Editorial, LA VANGUARDIA, 22/6/11
INDIGNACIÓN multitudinaria. Con este titular dábamos cuenta el lunes de la manifestación que el domingo congregó en las calles de Barcelona a unas cien mil personas. Fue esta manifestación barcelonesa la más concurrida de cuantas se desarrollaron en medio centenar de ciudades españolas, aventadas todas ellas por una situación económica que reserva un sombrío futuro a una parte significativa de la población, especialmente los más jóvenes.

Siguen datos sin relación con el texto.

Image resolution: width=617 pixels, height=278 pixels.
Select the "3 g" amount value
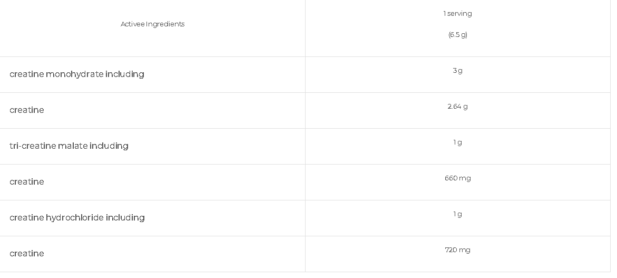click(457, 71)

El malestar está justificado. España vive una de las situaciones más comprometidas de los últimos cincuenta años. Por primera vez en décadas, la perspectiva apunta al decrecimiento crónico. El Estado está viendo seriamente mermados sus ingresos, hay dificultades para hallar financiación en el exterior, muchas familias y empresas están endeudadas –en muchos casos, severamente endeudadas–, el crédito no fluye y la capacidad de competición del país en la nueva división internacional del trabajo se ha deteriorado durante el último decenio. España sufre una grave crisis económica y el presidente del Gobierno no ha explicado la verdad a los ciudadanos. Primero, negó la crisis; después la minimizó; después dijo que había suficiente colchón financiero para resistirla; después –forzado por Alemania y Francia, por la presidencia de Estados Unidos y por el Partido Comunista Chino– decidió un radical cambio de rumbo para atajar el déficit galopante; después entrevió brotes verdes que no existían; después auguró paréntesis que no se acaban; después tuvo que anunciar que no se presentará a las próximas elecciones generales, y después –es decir, ahora– instaló el país en la más absoluta confusión y desconcierto en el marco de una alarmante crisis sistémica del euro.
La paciente sociedad española ha entrado finalmente en desazón y una parte de ella ha salido a la calle a protestar. Y esa protesta debe ser respetada.
Los embates de la crisis están poniendo a mucha gente contra las cuerdas. Vienen tiempos difíciles. Por ello es muy importante tener las ideas claras y no flojear en las convicciones democráticas, puesto que no es la primera vez que España y Catalunya viven una grave situación de crisis. A finales de los años setenta, el deterioro de la economía estuvo a punto de echar por la borda la democratización del país. Y la sociedad supo reaccionar de manera inteligente. Ese mismo temple hace falta ahora. Quizá más, porque el desengaño es mayor. En primer lugar, es necesario ser inflexibles ante la demagogia y el oportunismo. En las actuales circunstacias, no hay milagros, ni atajos, ni trampas. De la crisis saldremos con esfuerzo, talento, capacidad de sacrificio, sentido de la equidad y respeto a la democracia parlamentaria. En este sentido, el ataque sufrido la semana pasada por el Parlament de Catalunya es del todo inadmisible y no puede ser despachado como un asunto menor. Más allá del acierto o desacierto de la policía catalana –cuyos fallos debieran ser objeto de examen–, hay actitudes ideológicas, morales y mediáticas que deben ser sometidas al pensamiento crítico. Ese pensamiento que siempre ha caracterizado a la intelectualidad catalana. Sería un grave error emitir señales de debilidad ante los incívicos y los demagogos de la antipolítica. El 15 de junio no fue una anécdota.
A partir de ahí, todo el respeto por la protesta pacífica. Hay que celebrar la rectificación del pasado domingo. El desaliento debe ser escuchado por el conjunto de la sociedad; el oportunismo, y la antipolítica, no.